Maternal obesity induces macrophage to myofibroblast transition in kidneys of male offspring through a pathway driven by 20-hydroxyeicosatetraenoic acid - PubMed
3 days ago
- #Chronic Kidney Disease
- #Macrophage Transition
- #Maternal Obesity
- Maternal obesity increases the risk of chronic kidney disease (CKD) in male offspring, affecting over 800 million people globally.
- The study finds that maternal obesity leads to macrophage to myofibroblast transition (MMT) in offspring kidneys via a pathway involving 20-hydroxyeicosatetraenoic acid (20-HETE).
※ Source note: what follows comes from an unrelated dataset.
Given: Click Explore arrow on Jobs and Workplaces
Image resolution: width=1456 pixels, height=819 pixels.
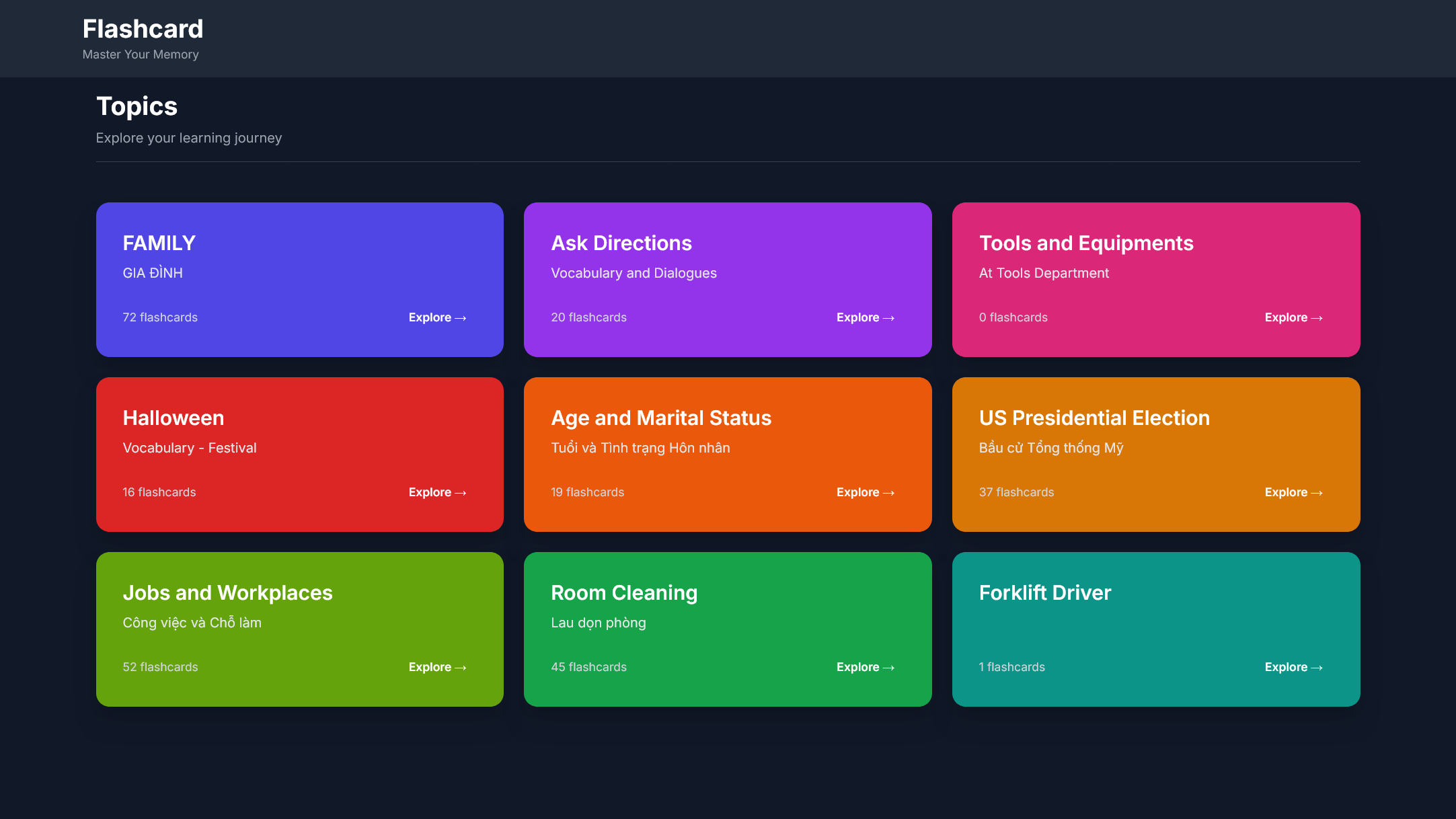Looking at the screenshot, I should (x=437, y=667).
- 20-HETE from proximal tubules promotes mitochondrial hyperactivity and MMT through the Ffar1 receptor in macrophages, worsening kidney pathology.
- Targeting 20-HETE or depleting Ffar1 in offspring reduces kidney disease, suggesting potential therapeutic strategies.
- Hormone screening identifies T3 (3,3,5-Triiodo-L-thyronine) as enhancing Ffar1 expression via the TRβ-P300-BRD4 regulatory axis, highlighting T3 and 20-HETE co-activation in MMT.
- The research is supported by grants from the National Natural Science Foundation of China and the Shanghai Municipal Science and Technology Commission, with related patent applications pending.